%%

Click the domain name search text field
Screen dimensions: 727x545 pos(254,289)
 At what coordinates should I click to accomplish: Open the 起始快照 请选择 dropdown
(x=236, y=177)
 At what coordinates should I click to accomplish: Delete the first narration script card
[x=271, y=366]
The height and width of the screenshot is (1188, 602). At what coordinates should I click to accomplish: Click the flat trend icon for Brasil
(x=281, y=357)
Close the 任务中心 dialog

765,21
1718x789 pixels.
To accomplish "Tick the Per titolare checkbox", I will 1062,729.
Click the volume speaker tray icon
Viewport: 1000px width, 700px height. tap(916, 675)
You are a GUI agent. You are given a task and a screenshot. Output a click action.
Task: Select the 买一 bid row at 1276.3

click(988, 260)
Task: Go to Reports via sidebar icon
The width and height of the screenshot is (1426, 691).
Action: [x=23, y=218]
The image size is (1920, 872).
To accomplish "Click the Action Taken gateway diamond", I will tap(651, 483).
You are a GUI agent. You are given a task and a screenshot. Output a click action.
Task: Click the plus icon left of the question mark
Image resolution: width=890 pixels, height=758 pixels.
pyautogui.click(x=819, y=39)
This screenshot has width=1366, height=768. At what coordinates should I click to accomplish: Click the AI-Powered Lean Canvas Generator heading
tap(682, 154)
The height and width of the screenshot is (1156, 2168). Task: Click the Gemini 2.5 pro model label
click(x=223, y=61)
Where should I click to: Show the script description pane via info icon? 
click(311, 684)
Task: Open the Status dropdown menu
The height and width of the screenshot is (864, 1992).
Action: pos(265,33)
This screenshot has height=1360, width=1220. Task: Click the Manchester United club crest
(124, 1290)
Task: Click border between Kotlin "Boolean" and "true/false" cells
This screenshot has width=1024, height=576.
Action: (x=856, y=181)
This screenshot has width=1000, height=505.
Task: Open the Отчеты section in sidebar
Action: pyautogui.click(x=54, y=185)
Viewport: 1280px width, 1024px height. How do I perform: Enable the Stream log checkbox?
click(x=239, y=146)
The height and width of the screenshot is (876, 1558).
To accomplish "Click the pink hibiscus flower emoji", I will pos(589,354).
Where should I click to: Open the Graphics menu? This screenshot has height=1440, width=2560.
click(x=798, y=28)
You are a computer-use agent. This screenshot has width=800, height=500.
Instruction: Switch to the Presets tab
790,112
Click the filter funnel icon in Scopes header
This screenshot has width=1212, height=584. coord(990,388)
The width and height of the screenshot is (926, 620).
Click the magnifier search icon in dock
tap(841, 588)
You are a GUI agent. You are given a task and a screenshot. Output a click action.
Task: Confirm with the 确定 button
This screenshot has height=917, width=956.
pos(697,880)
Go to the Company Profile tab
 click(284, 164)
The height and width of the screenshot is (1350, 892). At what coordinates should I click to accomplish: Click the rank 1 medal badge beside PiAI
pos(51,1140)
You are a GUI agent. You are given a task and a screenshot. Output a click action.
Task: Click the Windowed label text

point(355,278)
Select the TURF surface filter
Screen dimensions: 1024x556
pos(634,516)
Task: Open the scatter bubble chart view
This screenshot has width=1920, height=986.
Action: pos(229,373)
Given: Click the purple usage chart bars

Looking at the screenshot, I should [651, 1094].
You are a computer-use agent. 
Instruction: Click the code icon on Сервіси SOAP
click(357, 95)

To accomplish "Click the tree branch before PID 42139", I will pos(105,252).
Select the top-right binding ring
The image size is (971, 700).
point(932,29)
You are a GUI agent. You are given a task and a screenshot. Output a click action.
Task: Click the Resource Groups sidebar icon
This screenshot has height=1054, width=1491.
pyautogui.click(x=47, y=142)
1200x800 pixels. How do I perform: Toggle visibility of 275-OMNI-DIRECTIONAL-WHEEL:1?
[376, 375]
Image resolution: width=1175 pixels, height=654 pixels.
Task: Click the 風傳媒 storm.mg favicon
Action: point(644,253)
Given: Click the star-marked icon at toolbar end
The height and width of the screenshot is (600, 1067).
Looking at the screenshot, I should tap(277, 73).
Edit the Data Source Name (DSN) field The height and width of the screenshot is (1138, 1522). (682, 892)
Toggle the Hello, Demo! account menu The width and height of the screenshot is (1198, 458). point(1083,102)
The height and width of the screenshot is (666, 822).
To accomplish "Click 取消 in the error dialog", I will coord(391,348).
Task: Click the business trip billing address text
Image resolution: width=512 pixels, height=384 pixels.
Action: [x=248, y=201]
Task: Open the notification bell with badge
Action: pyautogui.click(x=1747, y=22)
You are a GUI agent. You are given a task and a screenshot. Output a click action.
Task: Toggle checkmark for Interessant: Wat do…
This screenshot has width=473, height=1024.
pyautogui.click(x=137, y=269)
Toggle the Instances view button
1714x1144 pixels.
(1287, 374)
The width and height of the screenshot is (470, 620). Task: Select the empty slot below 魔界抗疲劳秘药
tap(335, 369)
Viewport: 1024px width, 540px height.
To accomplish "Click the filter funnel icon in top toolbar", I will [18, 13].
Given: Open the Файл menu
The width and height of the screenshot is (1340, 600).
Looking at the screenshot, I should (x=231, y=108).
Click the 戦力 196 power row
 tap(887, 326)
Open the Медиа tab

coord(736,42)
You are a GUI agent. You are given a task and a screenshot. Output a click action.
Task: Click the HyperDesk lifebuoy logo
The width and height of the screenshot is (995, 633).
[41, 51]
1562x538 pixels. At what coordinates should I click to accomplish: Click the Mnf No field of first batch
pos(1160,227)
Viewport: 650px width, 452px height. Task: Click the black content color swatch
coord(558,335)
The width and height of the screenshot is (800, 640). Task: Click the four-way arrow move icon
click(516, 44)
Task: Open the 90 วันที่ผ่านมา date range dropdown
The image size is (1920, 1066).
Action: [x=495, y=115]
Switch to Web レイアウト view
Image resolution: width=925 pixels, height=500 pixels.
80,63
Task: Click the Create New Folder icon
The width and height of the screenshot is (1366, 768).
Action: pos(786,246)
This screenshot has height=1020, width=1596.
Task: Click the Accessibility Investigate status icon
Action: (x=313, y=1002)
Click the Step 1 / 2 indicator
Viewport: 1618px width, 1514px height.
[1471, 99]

%%

WHAT YOU HAVE TO DO.
Where a line above holds the word "computer", copy it.

TASK SOLUTION.
You are a computer-use agent. This screenshot has width=800, height=500.
You are a computer-use agent. 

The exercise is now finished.